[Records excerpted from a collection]
___

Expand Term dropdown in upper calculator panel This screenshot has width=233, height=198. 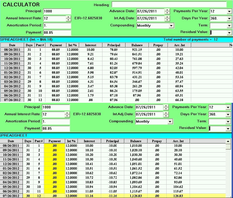pyautogui.click(x=229, y=26)
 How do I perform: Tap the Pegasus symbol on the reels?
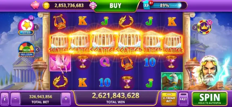(x=60, y=63)
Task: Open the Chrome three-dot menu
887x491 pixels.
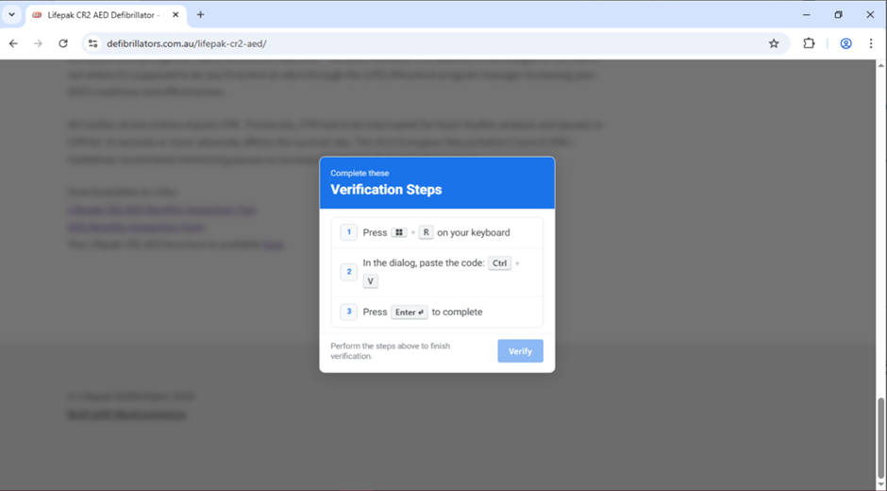Action: (x=870, y=43)
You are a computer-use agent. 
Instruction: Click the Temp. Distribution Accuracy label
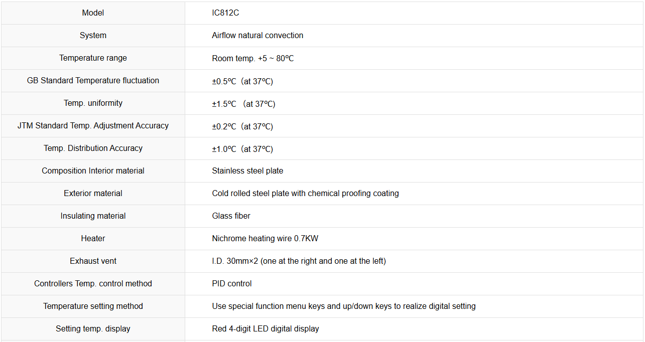pos(93,148)
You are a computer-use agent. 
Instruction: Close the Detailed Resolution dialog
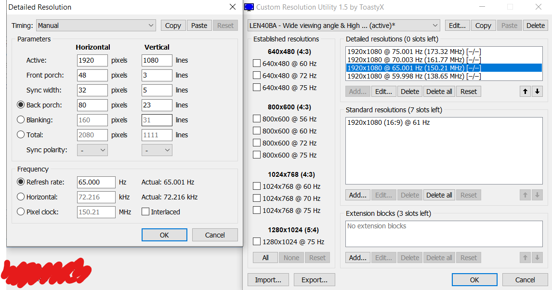point(233,7)
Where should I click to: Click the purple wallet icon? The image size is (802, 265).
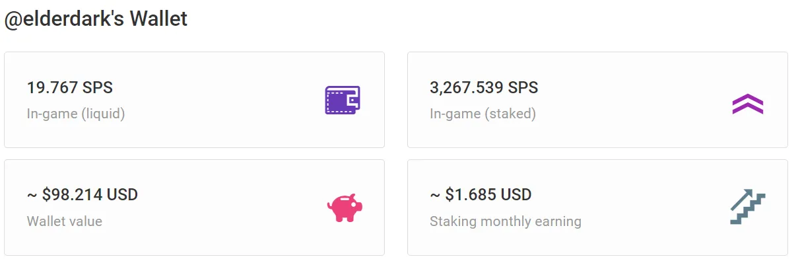coord(343,100)
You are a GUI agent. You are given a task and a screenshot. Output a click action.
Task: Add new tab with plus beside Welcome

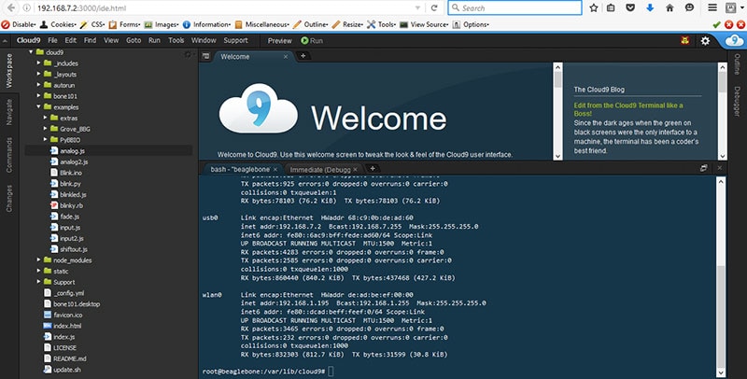point(303,57)
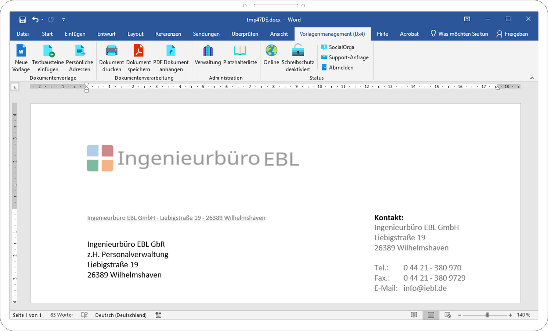Open Persönliche Adressen
Viewport: 548px width, 331px height.
tap(80, 58)
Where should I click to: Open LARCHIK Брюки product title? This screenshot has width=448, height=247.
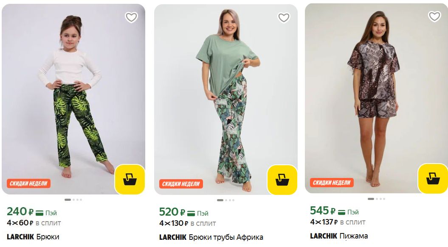pos(33,237)
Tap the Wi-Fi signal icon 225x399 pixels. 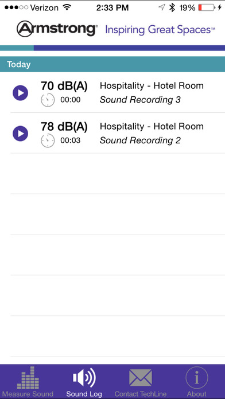[67, 7]
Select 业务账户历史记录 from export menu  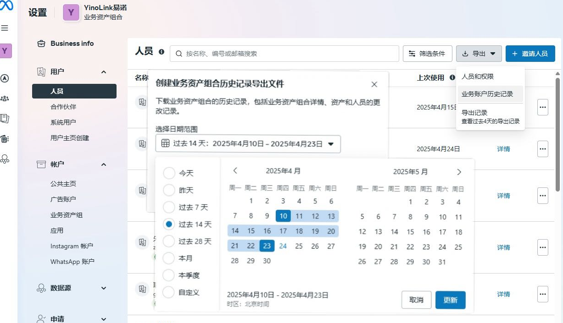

___

AIM OF THE TASK:
What do the entries above read from the line containing "How do I perform: Tap" through the line containing "You are a GUI"? Output those lines exactly, both ends included, with the pictures left out.

WRITTEN ANSWER:
 How do I perform: Tap the Pegasus symbol on the reels?
(x=60, y=63)
Task: Open the Chrome three-dot menu
887x491 pixels.
Action: (x=870, y=43)
You are a computer-use agent. 
Instruction: Click the Temp. Distribution Accuracy label
pos(93,148)
You are a computer-use agent. 
Instruction: Close the Detailed Resolution dialog
point(233,7)
Where should I click to: Click the purple wallet icon? The image size is (802, 265).
coord(343,100)
You are a GUI agent. You are given a task and a screenshot. Output a click action.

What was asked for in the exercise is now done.